Hi, I did not realise you are developing seaborn. Thanks for that, amazing and helpful package to get all kinds of stuff done. Maybe you’re not waiting to extend the conversation with a noob, but see it as feedback from a user; someone working with, not creating the code (my main work is in molecular biology).
I’ve just been trying out to place/replace a legend made via
The placement obtained with the default ‘legend_out’ is not alweays satisfactory. (But that is not a big problem; edit the figure in an svg-editor; that works often faster than finding that one option that might do the job). But trying to understand the stuff, searching the web or the documentation, one runs into quite some overlap of how things can be done.
The above out-of-figure legend-placement can be done outwith seaborn, possibly derived from
move-seaborn-plot-legend-to-a-different-position, while someone else is even writing a book chapter about setting a figure size only.
All these various ways are good in the sense that a lot is possible; but for a (not-a-full-time programmer) beginner it is enormously confusing. It took quite some time to appreciate the level one is operating at (‘Axes’, ‘Figure’??; using plt. interface or the object-orientation?? ) and how functions cross-refer. And the realisation that one has to inactivate an item that is well presented (say a legend) and built it completely over (say via matplot.lib) is also not that obvious. This involves quite a learning curve. From the seaborn documentation:
g = sns.catplot(x="total_bill", y="day", hue="time",
kind="box", legend=False, data=tips);
So after the plot, a legend can be created in seaborn.

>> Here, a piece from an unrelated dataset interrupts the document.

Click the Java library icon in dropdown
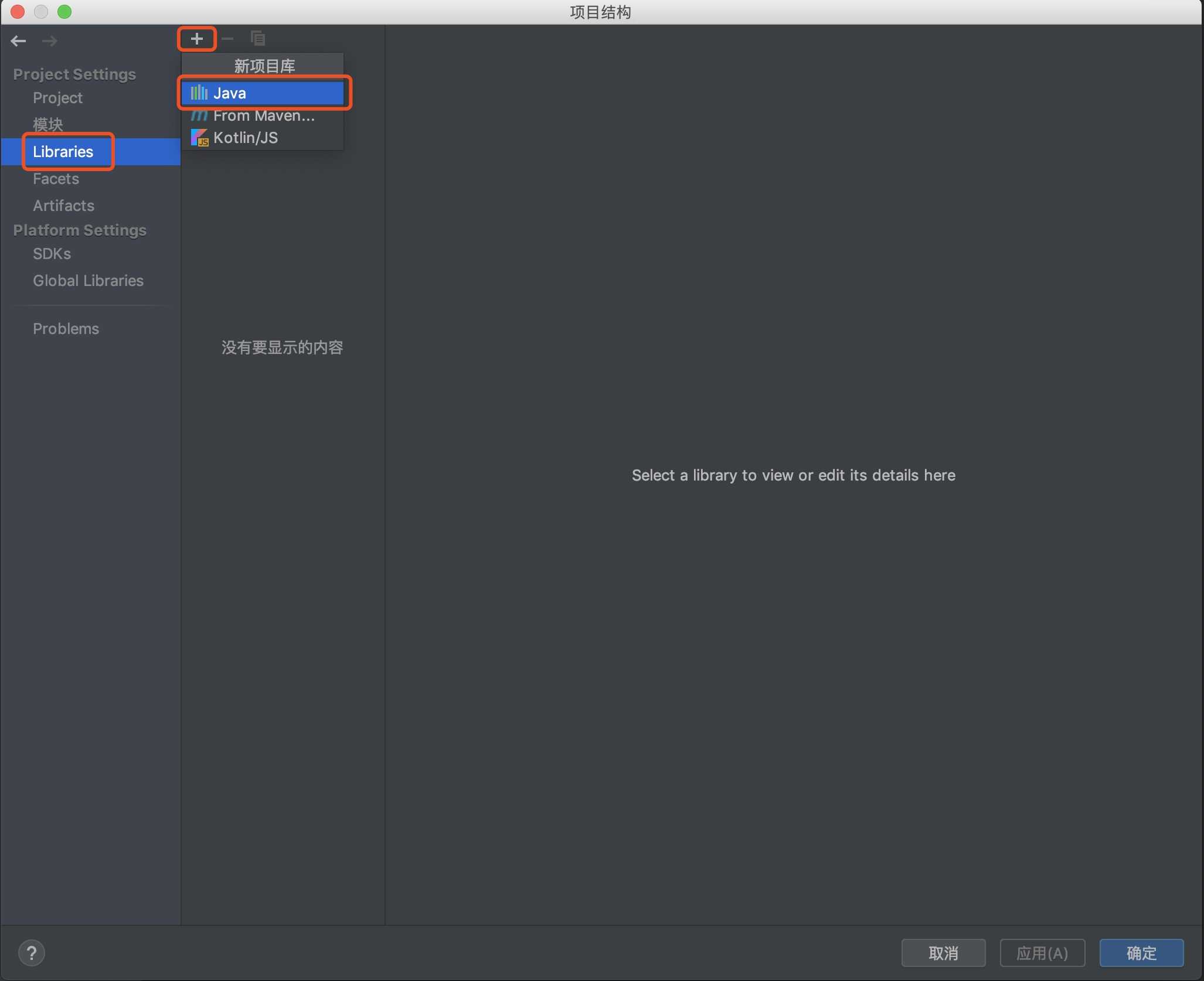Screen dimensions: 1204x981 point(199,92)
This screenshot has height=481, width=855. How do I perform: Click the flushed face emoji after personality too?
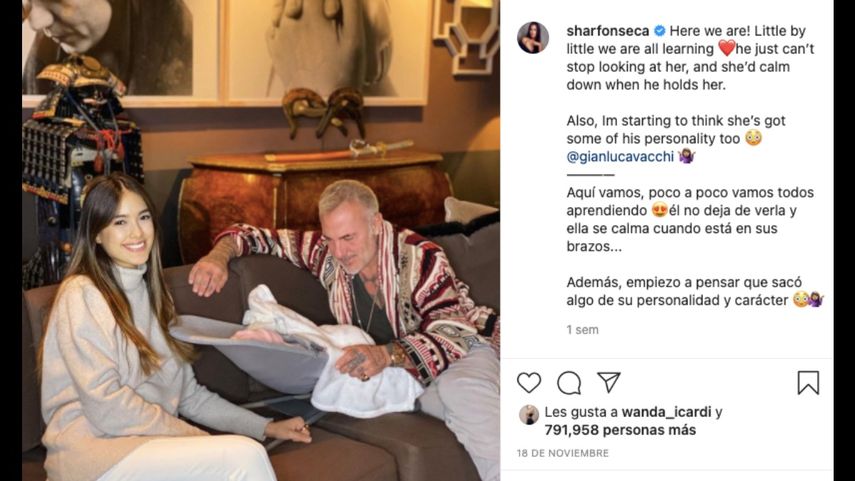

And as you will know, with extra matplotlib code this can be placed somewhere else (at least in the figure I was working on):
g.add_legend(title=‘Meal’,loc=‘upper right’, bbox_to_anchor=(0.98, 0.90))
As referred to in the seaborn documentation, this ‘mixing’ is not always obvious; but this works (possibly because it is at the figure level) too:
leg = g._legend #just a guess ;-)
So what I do not understand is the need to change the matplotlib api, where maybe providing more transparent access to an element from seaborn that would allow the direct use of a matplotlib function could help a lot of users.
Being built on top of matplotlib it makes sense that various settings in seaborn (or pandas.plot) translate/overlap matplotlib functions. Also that this overlap is not complete. But as a user one would like to have a quick way of getting to an aspect of a figure whithout the need to learn all the multiple ways to accomplish something (e.g. “move that legend”).
If there is a documented matplotlib solution for fine-tuning (a part of) a figure absent from pandas or seaborn, ideally one would be able to use that solution without needing to rebuild that (part of the) figure in matplotlib.
Say, instead of
g._legend above, a function like
g.get_legend() in the list of seaborn methods would help access to using matplotlib in a more seamless manner (at least until the proposed legend-api change is working/implemented).